BRIEF: Please copy each line of the records below that holds the word "column".
[[ AVAILABLE DATA open ]]
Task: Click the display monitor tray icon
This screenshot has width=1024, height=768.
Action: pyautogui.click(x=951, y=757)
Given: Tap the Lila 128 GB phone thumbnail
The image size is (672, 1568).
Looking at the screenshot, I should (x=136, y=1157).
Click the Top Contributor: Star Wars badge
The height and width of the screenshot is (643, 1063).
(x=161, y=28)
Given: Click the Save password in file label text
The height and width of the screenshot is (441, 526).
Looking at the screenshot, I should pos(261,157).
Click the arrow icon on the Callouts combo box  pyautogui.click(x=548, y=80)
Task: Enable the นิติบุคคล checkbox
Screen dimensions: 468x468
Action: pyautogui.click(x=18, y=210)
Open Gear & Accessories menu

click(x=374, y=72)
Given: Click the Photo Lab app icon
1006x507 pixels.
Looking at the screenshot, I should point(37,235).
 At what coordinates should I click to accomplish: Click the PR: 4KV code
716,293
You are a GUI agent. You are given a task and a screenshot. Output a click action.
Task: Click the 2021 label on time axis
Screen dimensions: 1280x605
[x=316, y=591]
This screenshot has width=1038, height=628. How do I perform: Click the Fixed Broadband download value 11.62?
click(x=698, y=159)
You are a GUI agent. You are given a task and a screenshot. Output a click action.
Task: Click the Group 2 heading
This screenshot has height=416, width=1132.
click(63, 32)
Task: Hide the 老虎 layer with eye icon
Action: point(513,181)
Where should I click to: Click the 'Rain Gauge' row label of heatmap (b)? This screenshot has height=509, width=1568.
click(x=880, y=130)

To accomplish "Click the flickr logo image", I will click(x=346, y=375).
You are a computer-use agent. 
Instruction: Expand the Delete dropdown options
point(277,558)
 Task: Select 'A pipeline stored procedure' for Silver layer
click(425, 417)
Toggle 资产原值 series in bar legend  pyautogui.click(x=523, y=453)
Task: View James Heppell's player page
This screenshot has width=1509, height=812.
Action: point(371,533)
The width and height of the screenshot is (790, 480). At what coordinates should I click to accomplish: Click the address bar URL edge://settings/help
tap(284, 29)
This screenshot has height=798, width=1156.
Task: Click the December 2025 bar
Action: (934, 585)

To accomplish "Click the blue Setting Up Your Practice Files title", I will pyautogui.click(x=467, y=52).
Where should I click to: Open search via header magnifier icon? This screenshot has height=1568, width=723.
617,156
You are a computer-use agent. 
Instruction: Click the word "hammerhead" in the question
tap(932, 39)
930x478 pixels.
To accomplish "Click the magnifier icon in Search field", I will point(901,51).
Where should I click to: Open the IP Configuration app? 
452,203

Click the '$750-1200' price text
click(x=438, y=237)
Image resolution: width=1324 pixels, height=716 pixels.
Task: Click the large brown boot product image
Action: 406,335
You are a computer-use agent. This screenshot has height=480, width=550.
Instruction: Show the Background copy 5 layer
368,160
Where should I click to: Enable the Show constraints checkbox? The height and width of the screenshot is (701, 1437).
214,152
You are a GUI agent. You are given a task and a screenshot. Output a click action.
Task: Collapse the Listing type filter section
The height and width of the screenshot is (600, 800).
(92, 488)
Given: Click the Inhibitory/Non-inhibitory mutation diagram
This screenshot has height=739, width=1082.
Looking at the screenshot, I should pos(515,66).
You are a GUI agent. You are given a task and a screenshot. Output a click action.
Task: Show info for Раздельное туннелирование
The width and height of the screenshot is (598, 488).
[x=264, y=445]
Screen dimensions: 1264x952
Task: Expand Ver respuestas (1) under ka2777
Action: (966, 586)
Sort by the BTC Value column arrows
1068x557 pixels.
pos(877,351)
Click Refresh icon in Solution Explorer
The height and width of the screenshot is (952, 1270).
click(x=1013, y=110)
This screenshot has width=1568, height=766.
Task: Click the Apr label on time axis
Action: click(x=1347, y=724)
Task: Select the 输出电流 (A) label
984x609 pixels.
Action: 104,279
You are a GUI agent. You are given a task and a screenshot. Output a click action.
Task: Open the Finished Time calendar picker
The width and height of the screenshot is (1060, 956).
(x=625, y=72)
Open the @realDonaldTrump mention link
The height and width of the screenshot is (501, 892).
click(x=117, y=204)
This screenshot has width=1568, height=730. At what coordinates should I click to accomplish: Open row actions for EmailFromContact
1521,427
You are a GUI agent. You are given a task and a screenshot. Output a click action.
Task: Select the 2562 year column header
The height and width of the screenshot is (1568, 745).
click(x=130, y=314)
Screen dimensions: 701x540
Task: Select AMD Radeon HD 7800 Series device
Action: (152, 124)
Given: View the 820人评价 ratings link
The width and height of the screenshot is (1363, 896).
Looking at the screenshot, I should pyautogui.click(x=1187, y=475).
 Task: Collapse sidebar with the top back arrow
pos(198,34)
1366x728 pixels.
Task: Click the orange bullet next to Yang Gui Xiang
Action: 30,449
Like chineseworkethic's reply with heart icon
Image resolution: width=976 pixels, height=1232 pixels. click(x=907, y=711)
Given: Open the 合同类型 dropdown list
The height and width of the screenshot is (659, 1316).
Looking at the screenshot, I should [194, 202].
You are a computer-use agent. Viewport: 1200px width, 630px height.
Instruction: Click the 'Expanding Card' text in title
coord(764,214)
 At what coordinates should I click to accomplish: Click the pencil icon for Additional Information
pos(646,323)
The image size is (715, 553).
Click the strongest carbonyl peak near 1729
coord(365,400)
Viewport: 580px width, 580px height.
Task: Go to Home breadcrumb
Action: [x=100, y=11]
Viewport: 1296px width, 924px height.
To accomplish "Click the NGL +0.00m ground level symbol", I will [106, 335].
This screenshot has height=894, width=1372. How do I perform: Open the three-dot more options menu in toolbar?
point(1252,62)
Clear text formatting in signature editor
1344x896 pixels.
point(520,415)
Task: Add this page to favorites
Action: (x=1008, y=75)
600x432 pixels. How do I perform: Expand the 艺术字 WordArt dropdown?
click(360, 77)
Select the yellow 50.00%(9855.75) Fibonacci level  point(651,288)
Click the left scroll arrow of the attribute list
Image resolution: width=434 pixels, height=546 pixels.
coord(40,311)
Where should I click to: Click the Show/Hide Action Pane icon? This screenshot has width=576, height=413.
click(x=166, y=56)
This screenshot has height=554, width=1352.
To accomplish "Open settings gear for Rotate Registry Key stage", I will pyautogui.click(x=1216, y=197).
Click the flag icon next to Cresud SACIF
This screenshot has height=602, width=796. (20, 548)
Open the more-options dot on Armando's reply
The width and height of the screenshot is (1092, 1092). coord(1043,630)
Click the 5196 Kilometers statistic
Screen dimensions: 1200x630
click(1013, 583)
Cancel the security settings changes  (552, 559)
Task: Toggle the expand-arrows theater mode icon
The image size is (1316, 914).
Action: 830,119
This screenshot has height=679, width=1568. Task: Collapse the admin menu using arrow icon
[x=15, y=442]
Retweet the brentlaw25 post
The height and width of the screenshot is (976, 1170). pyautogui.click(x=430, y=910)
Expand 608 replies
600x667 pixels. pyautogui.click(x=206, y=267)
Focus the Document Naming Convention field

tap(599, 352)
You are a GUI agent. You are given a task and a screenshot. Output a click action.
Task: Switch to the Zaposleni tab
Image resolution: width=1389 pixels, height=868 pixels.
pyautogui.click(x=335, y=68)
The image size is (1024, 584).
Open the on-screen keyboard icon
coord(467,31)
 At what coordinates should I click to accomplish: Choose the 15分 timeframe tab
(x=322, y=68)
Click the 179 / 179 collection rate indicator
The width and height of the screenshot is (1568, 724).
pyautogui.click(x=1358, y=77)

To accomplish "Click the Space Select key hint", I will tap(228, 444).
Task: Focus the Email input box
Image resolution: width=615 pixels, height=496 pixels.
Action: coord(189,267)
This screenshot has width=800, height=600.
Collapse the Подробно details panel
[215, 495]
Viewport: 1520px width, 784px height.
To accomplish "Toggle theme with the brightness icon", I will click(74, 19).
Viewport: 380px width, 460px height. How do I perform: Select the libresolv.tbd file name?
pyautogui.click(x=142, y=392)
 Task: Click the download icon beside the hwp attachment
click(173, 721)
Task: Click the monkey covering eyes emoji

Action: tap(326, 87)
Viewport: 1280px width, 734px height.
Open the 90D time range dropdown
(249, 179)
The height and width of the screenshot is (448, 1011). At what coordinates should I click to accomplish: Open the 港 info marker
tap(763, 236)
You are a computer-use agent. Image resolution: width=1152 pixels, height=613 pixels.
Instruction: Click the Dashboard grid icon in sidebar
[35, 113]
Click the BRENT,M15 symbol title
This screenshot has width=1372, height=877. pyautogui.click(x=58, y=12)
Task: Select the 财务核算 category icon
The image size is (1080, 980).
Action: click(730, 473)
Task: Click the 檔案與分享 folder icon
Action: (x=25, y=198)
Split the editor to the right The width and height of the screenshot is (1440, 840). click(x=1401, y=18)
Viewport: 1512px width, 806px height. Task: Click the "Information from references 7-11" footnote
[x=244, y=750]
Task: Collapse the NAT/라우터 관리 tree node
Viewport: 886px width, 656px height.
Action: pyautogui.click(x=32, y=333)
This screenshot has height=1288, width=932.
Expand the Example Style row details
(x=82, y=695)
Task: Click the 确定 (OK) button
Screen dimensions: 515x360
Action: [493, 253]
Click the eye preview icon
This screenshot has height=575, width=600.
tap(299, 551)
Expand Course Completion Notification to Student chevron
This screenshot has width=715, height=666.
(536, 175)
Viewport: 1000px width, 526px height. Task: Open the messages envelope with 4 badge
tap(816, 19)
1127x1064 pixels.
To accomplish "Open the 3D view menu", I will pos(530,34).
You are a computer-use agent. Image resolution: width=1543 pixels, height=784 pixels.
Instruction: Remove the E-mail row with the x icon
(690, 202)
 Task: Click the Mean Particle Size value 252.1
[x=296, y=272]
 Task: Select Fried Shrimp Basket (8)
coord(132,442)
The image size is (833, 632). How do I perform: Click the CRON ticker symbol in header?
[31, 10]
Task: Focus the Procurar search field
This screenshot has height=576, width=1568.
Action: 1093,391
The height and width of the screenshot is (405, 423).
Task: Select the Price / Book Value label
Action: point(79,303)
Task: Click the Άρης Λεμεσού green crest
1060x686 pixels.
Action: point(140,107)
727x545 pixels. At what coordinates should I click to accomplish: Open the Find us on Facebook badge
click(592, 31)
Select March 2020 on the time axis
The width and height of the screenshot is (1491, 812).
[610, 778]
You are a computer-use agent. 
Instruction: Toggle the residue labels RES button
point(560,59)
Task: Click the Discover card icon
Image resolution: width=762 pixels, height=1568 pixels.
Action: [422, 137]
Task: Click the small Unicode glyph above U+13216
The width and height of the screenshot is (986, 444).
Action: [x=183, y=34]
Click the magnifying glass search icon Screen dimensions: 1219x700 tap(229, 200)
[[ AVAILABLE DATA closed ]]
ANSWER TO THE PROBLEM:
Sort by the BTC Value column arrows
Task: Select the 2562 year column header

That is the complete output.